[Opening DATASET CONTENT section]

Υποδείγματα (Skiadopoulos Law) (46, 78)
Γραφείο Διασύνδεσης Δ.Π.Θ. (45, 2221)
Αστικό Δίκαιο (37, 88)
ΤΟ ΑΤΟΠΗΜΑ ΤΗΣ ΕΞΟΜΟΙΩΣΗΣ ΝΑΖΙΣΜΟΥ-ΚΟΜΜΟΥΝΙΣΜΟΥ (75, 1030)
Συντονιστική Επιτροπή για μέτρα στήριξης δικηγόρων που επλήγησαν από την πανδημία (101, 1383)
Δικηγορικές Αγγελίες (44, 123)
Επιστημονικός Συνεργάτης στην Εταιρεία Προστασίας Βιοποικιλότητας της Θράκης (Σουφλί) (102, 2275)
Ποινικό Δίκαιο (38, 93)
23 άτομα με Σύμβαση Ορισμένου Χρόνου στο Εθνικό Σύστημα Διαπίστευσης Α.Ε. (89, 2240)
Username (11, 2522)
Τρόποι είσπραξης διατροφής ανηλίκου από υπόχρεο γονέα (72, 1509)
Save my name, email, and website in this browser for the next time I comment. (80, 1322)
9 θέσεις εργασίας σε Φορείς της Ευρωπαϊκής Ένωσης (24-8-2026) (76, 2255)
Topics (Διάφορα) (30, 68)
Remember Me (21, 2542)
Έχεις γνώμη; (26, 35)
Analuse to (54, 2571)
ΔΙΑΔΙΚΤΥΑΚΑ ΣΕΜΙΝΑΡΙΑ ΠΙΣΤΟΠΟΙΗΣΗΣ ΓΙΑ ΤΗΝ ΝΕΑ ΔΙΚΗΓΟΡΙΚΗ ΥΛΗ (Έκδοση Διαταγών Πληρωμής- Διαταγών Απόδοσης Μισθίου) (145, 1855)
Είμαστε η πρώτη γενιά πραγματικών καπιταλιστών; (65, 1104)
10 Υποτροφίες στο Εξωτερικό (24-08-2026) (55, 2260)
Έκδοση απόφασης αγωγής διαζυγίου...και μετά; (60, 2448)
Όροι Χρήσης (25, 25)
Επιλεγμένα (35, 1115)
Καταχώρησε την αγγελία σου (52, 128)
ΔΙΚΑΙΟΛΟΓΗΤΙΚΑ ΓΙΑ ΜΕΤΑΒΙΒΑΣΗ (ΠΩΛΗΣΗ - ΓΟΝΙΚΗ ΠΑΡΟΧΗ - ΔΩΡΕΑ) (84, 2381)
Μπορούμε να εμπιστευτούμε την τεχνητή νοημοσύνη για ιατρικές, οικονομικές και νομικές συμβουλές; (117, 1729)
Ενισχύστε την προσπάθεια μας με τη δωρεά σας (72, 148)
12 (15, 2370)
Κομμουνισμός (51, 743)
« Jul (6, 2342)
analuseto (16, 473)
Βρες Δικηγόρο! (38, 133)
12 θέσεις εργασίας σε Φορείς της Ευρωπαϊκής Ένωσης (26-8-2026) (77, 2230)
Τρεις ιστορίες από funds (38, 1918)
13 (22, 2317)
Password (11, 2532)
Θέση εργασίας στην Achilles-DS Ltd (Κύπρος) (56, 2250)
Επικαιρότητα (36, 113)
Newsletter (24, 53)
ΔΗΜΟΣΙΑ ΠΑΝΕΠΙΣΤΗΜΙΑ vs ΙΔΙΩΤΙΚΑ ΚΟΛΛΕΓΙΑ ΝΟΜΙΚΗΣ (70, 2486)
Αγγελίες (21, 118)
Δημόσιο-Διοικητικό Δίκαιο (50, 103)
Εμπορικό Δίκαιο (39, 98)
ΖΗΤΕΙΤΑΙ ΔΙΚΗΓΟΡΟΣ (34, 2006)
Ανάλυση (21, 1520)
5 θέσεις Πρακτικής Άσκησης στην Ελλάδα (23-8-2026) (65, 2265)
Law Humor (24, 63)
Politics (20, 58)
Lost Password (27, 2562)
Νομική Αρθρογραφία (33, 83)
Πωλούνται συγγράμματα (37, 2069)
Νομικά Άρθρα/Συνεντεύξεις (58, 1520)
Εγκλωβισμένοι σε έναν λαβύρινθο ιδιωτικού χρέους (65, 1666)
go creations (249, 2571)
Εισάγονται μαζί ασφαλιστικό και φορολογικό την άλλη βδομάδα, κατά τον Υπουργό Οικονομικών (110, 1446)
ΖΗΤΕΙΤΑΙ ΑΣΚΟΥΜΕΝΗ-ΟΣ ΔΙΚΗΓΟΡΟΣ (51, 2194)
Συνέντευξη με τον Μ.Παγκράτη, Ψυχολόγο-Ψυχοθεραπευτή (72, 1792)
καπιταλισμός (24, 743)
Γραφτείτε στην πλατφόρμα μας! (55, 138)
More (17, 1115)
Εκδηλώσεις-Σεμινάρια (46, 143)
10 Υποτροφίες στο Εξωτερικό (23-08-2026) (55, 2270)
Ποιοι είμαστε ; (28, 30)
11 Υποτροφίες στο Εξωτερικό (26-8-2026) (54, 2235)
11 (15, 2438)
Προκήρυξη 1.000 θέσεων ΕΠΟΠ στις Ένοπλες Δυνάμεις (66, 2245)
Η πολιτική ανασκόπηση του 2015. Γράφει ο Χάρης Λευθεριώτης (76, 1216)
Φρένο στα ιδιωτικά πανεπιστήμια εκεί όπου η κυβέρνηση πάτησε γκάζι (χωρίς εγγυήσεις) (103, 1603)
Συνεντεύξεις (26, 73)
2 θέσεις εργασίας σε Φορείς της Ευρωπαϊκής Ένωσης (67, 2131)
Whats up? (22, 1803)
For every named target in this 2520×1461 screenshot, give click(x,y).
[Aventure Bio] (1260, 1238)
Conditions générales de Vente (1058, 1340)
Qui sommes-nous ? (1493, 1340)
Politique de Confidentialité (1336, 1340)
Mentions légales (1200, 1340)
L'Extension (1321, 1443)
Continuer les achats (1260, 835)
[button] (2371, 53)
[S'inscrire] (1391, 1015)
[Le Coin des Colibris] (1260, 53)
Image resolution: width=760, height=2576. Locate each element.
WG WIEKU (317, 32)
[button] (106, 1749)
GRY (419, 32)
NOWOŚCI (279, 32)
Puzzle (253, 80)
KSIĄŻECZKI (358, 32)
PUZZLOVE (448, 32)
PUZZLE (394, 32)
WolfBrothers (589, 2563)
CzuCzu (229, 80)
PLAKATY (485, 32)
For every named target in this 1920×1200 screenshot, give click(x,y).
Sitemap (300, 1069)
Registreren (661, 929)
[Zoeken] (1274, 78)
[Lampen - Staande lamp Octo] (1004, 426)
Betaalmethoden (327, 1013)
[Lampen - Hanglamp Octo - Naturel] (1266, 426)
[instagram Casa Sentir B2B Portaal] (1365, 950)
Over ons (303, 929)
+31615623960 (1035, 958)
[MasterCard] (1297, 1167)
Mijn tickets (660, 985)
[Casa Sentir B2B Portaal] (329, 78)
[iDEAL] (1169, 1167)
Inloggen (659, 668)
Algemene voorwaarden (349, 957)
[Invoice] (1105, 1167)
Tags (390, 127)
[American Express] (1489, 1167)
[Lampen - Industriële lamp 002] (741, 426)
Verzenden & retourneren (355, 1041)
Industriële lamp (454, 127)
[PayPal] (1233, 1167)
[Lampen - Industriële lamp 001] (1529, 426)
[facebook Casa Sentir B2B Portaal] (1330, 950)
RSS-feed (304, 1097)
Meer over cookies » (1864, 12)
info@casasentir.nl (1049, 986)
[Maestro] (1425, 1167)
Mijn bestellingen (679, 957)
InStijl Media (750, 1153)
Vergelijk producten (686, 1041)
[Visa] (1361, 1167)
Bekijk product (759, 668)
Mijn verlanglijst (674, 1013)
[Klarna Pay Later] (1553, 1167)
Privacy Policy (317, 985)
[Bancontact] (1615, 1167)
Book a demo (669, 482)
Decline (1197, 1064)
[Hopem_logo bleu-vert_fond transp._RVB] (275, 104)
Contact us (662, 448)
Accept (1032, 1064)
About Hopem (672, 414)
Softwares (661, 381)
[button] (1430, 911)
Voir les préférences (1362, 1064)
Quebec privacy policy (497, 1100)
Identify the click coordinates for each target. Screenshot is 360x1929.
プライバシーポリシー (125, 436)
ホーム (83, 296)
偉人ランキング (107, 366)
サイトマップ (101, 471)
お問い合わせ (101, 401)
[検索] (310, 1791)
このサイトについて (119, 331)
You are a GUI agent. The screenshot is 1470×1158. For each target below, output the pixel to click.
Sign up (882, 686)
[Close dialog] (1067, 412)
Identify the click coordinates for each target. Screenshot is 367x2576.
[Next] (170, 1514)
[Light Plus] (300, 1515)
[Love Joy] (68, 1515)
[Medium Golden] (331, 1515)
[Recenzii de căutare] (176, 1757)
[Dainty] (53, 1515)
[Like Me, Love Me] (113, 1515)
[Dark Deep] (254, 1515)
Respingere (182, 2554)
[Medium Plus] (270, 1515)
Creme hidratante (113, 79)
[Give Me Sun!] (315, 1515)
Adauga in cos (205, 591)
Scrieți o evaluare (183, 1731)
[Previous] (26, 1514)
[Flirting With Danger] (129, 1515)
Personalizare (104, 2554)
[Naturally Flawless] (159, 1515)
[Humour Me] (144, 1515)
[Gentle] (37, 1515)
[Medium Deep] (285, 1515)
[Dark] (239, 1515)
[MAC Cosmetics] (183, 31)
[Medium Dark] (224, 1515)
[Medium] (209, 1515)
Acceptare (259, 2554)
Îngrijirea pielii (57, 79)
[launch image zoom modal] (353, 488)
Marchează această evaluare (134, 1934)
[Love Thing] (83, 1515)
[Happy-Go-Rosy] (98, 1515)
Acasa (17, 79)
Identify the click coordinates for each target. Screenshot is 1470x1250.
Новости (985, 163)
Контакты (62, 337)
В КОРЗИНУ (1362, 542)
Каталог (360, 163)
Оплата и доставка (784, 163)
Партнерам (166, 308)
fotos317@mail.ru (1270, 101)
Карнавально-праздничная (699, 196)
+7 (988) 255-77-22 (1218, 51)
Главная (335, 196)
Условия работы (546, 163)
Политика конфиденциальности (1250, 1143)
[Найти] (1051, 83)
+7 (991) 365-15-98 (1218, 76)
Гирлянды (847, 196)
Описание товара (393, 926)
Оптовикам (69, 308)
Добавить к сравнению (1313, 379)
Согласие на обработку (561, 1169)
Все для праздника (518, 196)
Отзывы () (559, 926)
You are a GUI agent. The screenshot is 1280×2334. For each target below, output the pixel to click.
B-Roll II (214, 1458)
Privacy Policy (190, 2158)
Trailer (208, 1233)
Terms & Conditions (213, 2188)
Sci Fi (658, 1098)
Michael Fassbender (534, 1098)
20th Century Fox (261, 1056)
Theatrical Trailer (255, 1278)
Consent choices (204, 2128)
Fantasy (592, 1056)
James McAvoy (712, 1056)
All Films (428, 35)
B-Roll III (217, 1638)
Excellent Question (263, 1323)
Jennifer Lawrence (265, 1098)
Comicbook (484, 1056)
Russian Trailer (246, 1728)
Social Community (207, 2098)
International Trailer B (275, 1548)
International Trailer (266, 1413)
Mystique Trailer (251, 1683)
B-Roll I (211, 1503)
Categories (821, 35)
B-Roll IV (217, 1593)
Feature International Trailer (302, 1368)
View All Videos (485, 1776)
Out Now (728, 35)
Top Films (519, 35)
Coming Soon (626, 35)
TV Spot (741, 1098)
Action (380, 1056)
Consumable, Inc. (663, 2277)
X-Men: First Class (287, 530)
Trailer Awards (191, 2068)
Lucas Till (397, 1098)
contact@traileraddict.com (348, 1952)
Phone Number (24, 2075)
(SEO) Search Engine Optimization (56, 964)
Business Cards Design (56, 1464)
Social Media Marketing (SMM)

[Closing DATASET CONTENT section]

**TASK PROMPT**
Word for word, restate the lines above from the line containing "James McAvoy (712, 1056)" through the line containing "Business Cards Design (56, 1464)", with both included and nothing else.

**YOUR RESPONSE**
James McAvoy (712, 1056)
All Films (428, 35)
B-Roll III (217, 1638)
Excellent Question (263, 1323)
Jennifer Lawrence (265, 1098)
Comicbook (484, 1056)
Russian Trailer (246, 1728)
Social Community (207, 2098)
International Trailer B (275, 1548)
International Trailer (266, 1413)
Mystique Trailer (251, 1683)
B-Roll I (211, 1503)
Categories (821, 35)
B-Roll IV (217, 1593)
Feature International Trailer (302, 1368)
View All Videos (485, 1776)
Out Now (728, 35)
Top Films (519, 35)
Coming Soon (626, 35)
TV Spot (741, 1098)
Action (380, 1056)
Consumable, Inc. (663, 2277)
X-Men: First Class (287, 530)
Trailer Awards (191, 2068)
Lucas Till (397, 1098)
contact@traileraddict.com (348, 1952)
Phone Number (24, 2075)
(SEO) Search Engine Optimization (56, 964)
Business Cards Design (56, 1464)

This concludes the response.